A consumer is supposed to be a business owner’s best friend. Somewhere between the lines, many consumers end up being the owner’s dog’s best friend. You know, the chew toy that gets used and abused until there is nothing left to do but to throw you away.
Not every business is set up with the ability to take all your money. There are many companies that have most of their products in an affordable price range. Sadly, they’re just there to collect what’s left from the big players: your greedy utilities company, landlord, plumber, son or daughter, or whoever it may be.
Redbox is one of those bottom-feeders. The idea isn’t to trash the company, but there is great reason to trash their service.
So, what exactly is Redbox doing that’s so wrong?
From a legal standpoint, Redbox is mainly guilty of false advertisement but they are guilty in a case with some very powerful circumstances. Why is that? Because they are falsely advertising their closed-captioning products!
Some companies are proud because they oversee the accuracy of their closed captioning products. Redbox doesn’t even make the effort to make sure that their products are what they claim them to be.
Instead, they collect the few dollars they want and they leave it at that. They believe that no one will take them over to court over a few dollars – and rightfully so, but they don’t realize that people are seeking legal action against them over their business practices, not the money lost.
Why Is Redbox Being Targeted in Court?
Okay, let’s clear this subject up a bit by putting out an accurate detailing on why Redbox is under so much scrutiny and why they are being taken to court.
If you are deaf, your options for entertainment are limited. Your sense of sight is heightened, so you usually rely on visual forms of entertainment. Movies are a great way to do this as there is a lot to enjoy in most movies even if you cannot hear the audio. However, this may not be the case if closed captioning was not an available feature.

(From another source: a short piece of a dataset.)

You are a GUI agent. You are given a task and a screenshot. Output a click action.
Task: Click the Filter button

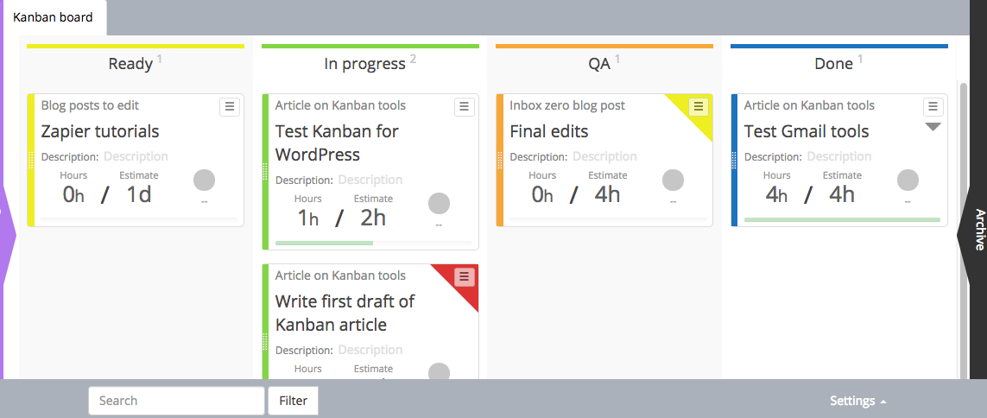click(294, 401)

Redbox provides their services to everyone, including deaf people. Their selection of media for deaf people is categorized within their closed captioning options. These are available at their kiosk machines and are included in certain DVD and Blu-Ray films. The problems come in when some of these films are labelled as being closed captioning even though they are not.

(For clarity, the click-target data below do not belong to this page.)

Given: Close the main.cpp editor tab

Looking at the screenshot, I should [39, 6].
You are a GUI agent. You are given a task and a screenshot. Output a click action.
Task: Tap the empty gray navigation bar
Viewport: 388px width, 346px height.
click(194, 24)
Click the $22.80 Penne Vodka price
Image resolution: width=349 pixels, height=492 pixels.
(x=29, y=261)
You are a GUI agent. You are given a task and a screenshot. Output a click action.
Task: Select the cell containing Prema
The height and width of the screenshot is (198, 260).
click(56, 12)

So the consumer orders their DVD, brings it home, and then realizes that there is no closed captioning even though they were under the impression of otherwise. A simple inconvenience sure, but getting a refund is not that easy. Then it happens once or twice more, so a deaf customer is lost here and there – imagine the volumes affected as the company grows bigger, which it has.
Of course, Redbox is being shamed for much more than a simple error as it has become very noticeable that the issue could have been prevented or easily resolved. They are being targeted in lawsuits, especially by deaf plaintiffs. These individuals, whom are entitled to a normal life while living with a disability find themselves restricted and deprived of their expected enjoyment even while attempting to live within their means.
These lawsuits will hopefully open some doors with classifying media content based on its’ inclusion of subtitles. It’s a very thin line, but a sensitive one to cross, and these legal cases will help move forward to a fairer market where deaf individuals can expect the same calibre of service as non-handicapped consumers.